Frequently consumed Chinese New Year Snacks in South East Asia


On the 5th of February this year, millions of families across Asia came together to celebrate the Lunar New Year. It is my favorite time of the year in Singapore. For those of you who know me well, food forms a central part of my life and hence Thanksgiving, Dussehra and Diwali (for the food) and Lunar New Year are events that I look forward to.


For many of my friends, the Lunar New year involves one-too-many sticky-sweet slices of Bak Kwa, bickering over that last pineapple tart in the tub, respectful exchanges of mandarin oranges, and happy conversations over mouthfuls of savory Bánh tét (my personal favorite).

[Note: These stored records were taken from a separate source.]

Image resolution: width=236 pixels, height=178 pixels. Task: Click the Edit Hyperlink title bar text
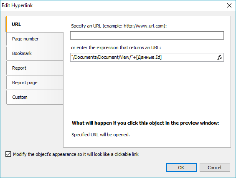click(x=17, y=5)
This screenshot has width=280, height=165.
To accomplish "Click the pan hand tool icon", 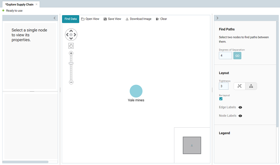I will click(71, 46).
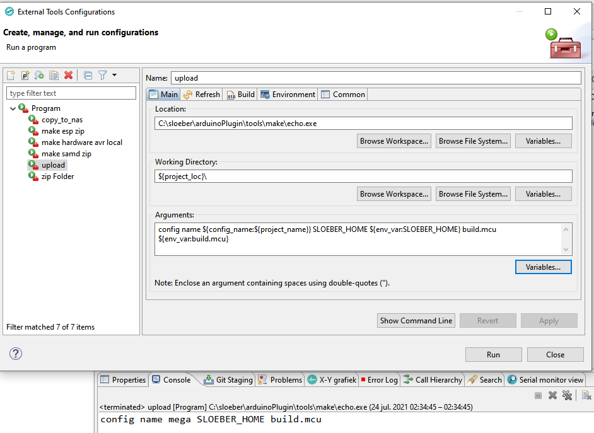Screen dimensions: 594x433
Task: Delete selected configuration with red X
Action: pyautogui.click(x=69, y=75)
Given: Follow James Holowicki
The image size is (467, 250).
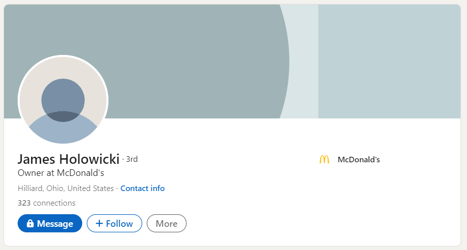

As some of you know, Quilt.AI operates as a tech/human hybrid leveraging AI and Semioticians to better understand why we behave the way we behave (deep, right?). We often use Search data as a source. We did the same late last week and played with trying to identify the festive snacking patterns across Malaysia, Singapore, Taiwan and Vietnam to understand how each country snacks during the Lunar New Year. We focused on food search spikes only. Then, using semiotic analysis, we identified the unique cultural symbolism associated with each snack. Across all four countries, we found that the bulk of festive foods could be categorized within one of the five broad groups: Wealth Snacks, Good Fortune Snacks, Harmony Snacks, Longevity Snacks, Happiness Snacks. Watch this space for a separate project to understand who favors which categories in life.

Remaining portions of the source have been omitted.